The case involved a dispute within a limited liability company which was equally owned by three members: SM, SG, and Cooper. The trouble began when one of the members, Cooper, ceased working at the Reliant offices due to a medical condition. The other two members attempted to oust Cooper from the business and altered the profit sharing to a 50/50 split between them, leaving Cooper with nothing. At the direction of SM and SG, Reliant filed a lawsuit against Cooper seeking a declaratory judgment on his removal from the LLC. Cooper counter-sued, alleging breach of contract, fraud, and breach of duty of loyalty among other claims, and sought damages, an accounting, and the imposition of a constructive trust over funds obtained through violation of fiduciary duties.

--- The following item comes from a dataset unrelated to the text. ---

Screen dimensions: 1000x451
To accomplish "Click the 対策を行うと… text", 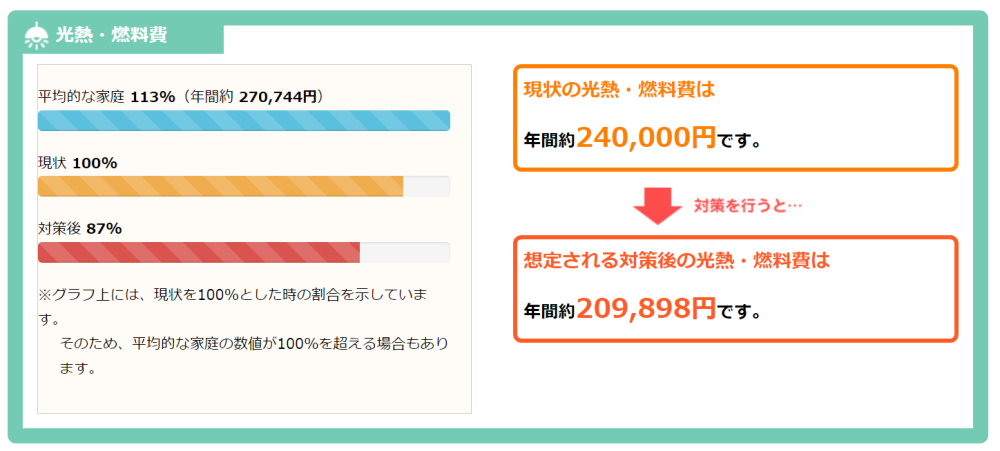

After trial, the jury found in Cooper’s favor and awarded $6,028,786 in damages. The court also ordered the other two members to buyout Cooper’s interest in the LLC for $4.2 million. On appeal, the other two members and Reliant (the Reliant parties) argued the buyout damages exceeded the court’s equitable jurisdiction and were legally unauthorized because there was no action for dissolution of the LLC. The Court of Appeal rejected these arguments and affirmed the trial court’s buyout order:
First, we reject the Reliant parties’ claim that the court had no jurisdiction to order a buyout in the absence of a dissolution action. They say that under the Revised Uniform Limited Liability Company Act (Act; Corp. Code, § 17701.01 et seq.), a dissolution cause of action is “a mandatory prerequisite to a buyout remedy.” For this they cite Kennedy v. Kennedy (2015) 235 Cal.App.4th 1474, 1485-1487, and the buyout procedure described in Corporations Code section 17707.03, subdivisions (c)(1) through (5). Since none of the pleadings in this case requested a buyout, they say, the trial court could not order one. …
But nothing in Corporations Code section 17707.03, or in the Kennedy case, states or suggests that a court has no equitable power to order buyout damages under other circumstances not involving a member’s decision to seek dissolution. The court did not “disregard the Act’s requirements”; those requirements simply do not apply here because Cooper did not seek a decree of dissolution, and Cooper did not have to seek a decree of dissolution to obtain buyout damages in this case.
The Reliant parties cite Marina Tenants Assn. v. Deauville Marina Development Co. (1986) 181 Cal.App.3d 122, for the proposition the court “did not have the equitable power to disregard the Act’s requirements.” Marina Tenants has nothing to do with LLC’s or buyouts. The court merely stated the general principle that “a court of equity is without power to decree relief which the law denies.” (Id. at p. 134.) Nothing in the law forbids the court’s action here.
(Reliant Life Shares, LLC v. Cooper (2023) 90 Cal.App. 5th 14, 34-35.)
The decision is encouraging because it recognizes an equitable buyout independent and apart from the Limited Liability Act. It remains to be seen, however, what specific circumstances will warrant this equitable remedy.